What the task asks:
Pictures are to be dropped, and only the lines from the one containing "Given: Open the Phorest API title" through the end of the data below are to be reproduced as written.
__________
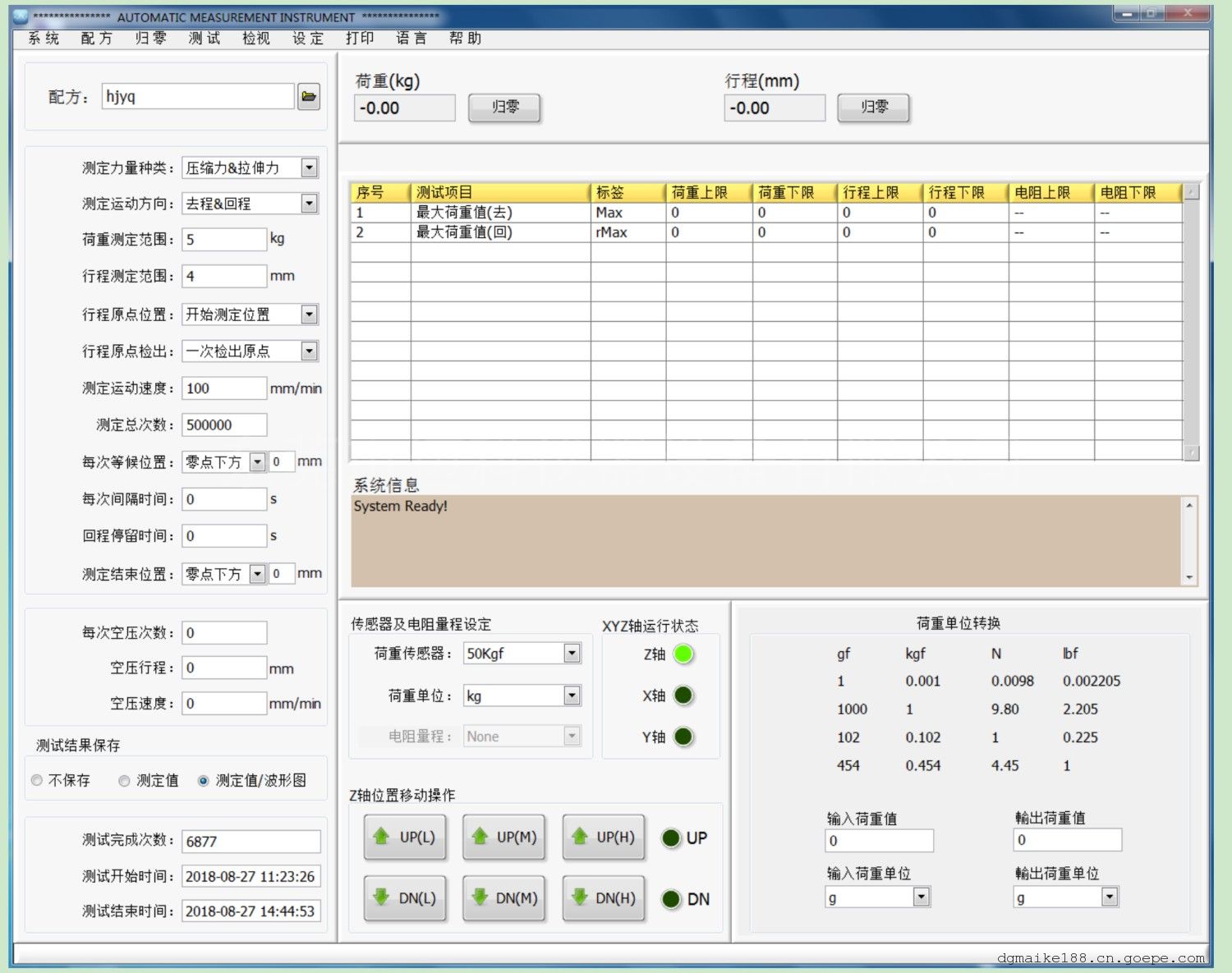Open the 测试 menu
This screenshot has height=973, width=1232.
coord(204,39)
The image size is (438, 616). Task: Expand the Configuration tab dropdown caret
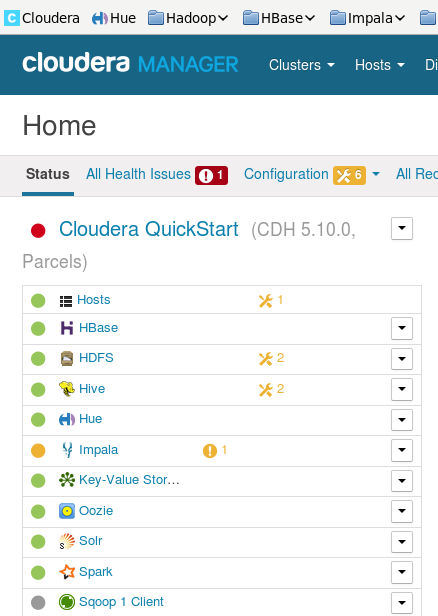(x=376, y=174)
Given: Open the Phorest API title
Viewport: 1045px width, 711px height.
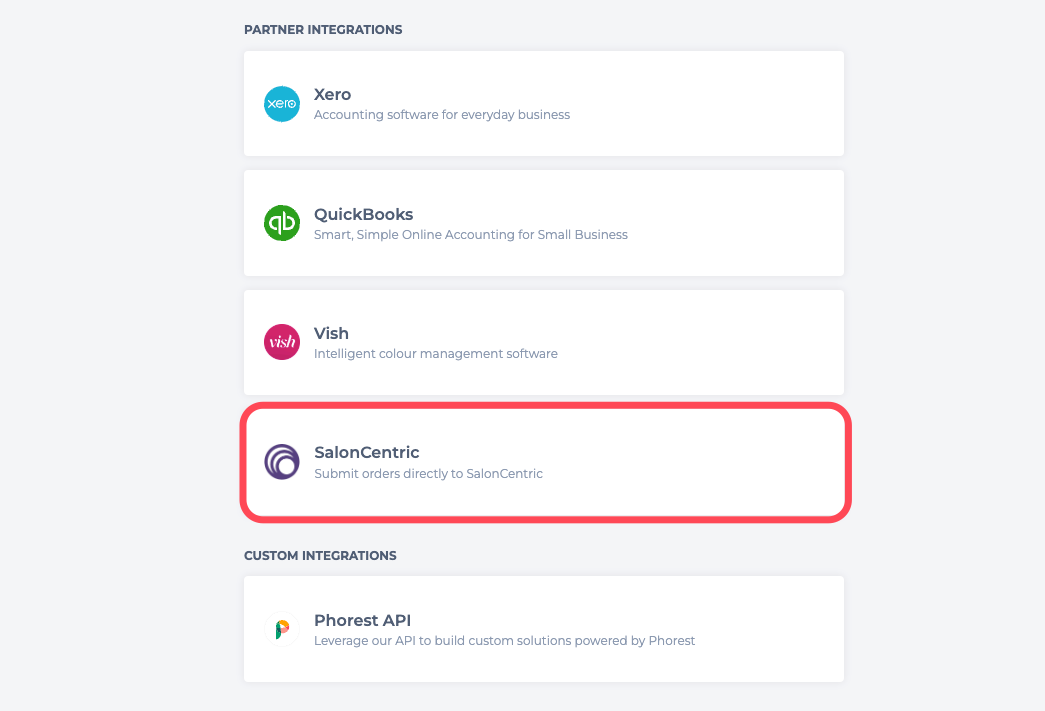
__________
Response to this exercise:
Given: Open the Phorest API title
Viewport: 1045px width, 711px height.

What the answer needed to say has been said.